Production-sharing agreements are the oil industry’s preferred model, but are rejected by all the top oil-producing countries in West Asia because “they grant long-term contracts (20 to 35 years, in the case of Iraq’s draft law) and greater control, ownership and profits to the companies than other models. In fact, they are used for only approximately 12 per cent of the world’s oil.”
The US invasion fragmented the Iraqi State. The draft law confers on the regions power to negotiate contracts with the multinationals. True, oil revenues would be distributed to all the 18 provinces, depending on the size of the population. The law also professes to preserve Iraq’s unity, but only to splinter it. It confirms the ownership of oil and gas as national property, only to facilitate its barter to multinationals.
A perusal of the 43-Article Draft Law makes one understand the outrage it has unleashed.

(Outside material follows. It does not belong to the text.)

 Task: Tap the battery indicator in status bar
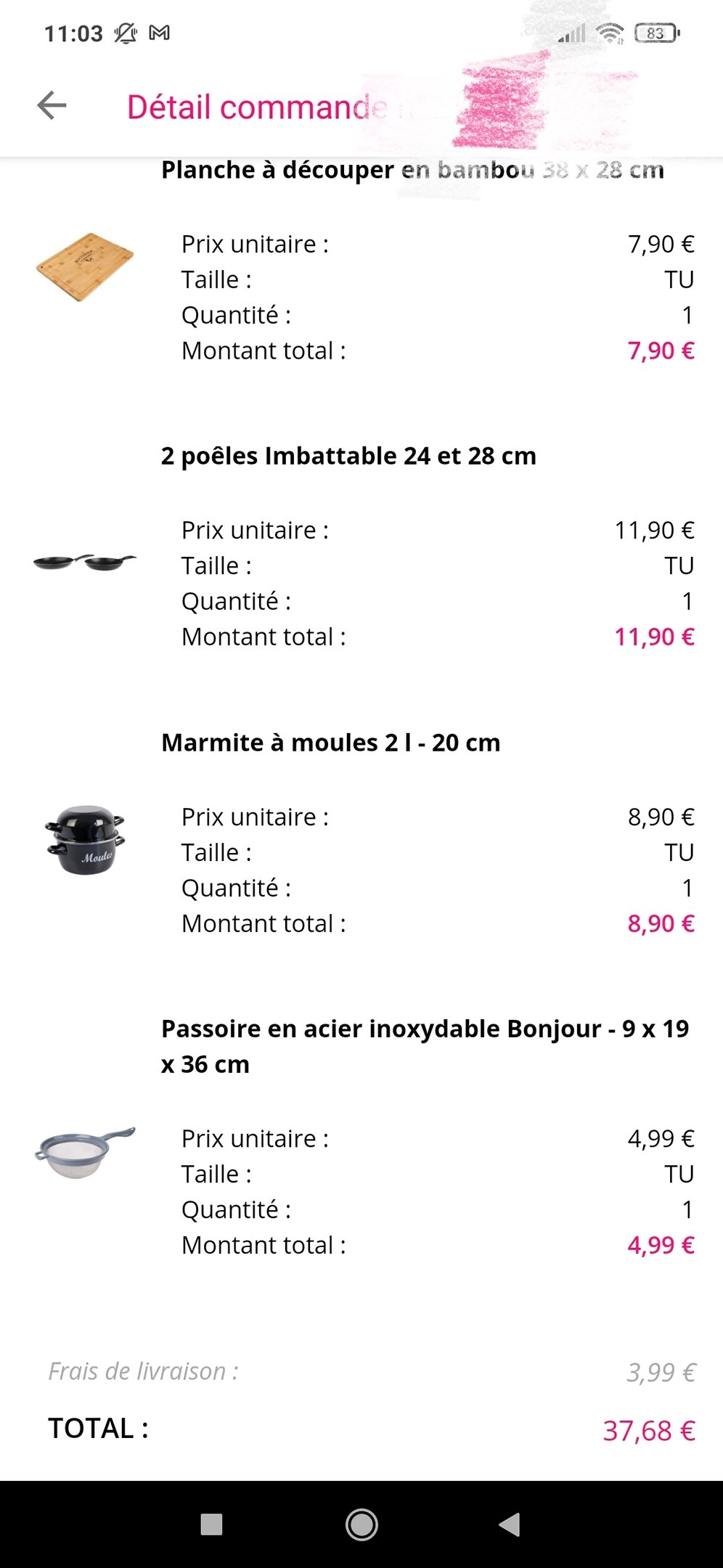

Double-talks begins with the preamble and animates the text. A recital of national ownership is followed by this admission! “The oil activities operated solely by the Ministry of Oil have to be transferred to technical and commercial entities and institutions, including an independent national Iraqi oil company, and the Iraqi provinces and regions should be given more authorities... the rehabilitation and further development of the petroleum industry will be enhanced by the participation of international and national investors of recognised technical, managerial and operational skills as well as robust capital resources to help upgrade and develop national expertise and efficiency in the petroleum sector.”
The very purpose of the law is “the introduction of a variety of national and international players in the development of the petroleum sector”. Article 1 grandiloquently proclaims national ownership of oil and gas. But the key provision is Article 9 on the ‘Grant of Rights’. It reads, “The rights for conducting Petroleum Operations shall be granted on the basis of an Exploration and Production contract. The contract shall be entered between the Ministry (or the regional entity) and an Iraqi or Foreign Person, natural or legal, which has demonstrated to the Ministry the technical competence and financial capability that are adequate for the efficient conduct of Petroleum Operations...” Article 4(19) defines ‘petroleum operations’ to mean “all or any of the activities related to exploration, development, production, separation and treatment, storage, transportation and sale or delivery of petroleum at the delivery point, export point or to the agreed supply point inside or outside Iraq. And includes Natural Gas treatment operations and the closure of all concluded activities.”
Iraq would not have made so radical a break from the past were it not for the US occupation. Disputes will not be resolved in Iraqi courts but in arbitration proceedings in Paris or at the Chamber of Commerce in Geneva. Antonia Juhasz recalls that “in March 2001, the National Energy Policy Development Group (better known as US Vice-President Dick Cheney’s energy task force), which included executives of America’s largest energy companies, recommended that the US government support initiatives by West Asian countries “to open up areas of their energy sectors to foreign investment”.
This is exactly what the proposed Iraq oil law would achieve. It has happened before. Iran’s popular Prime Minister Mohammad Moasddeq was toppled by the US and Britain in 1953 after he nationalised the oil industry. With the oil law, the rape of Iraq will be complete.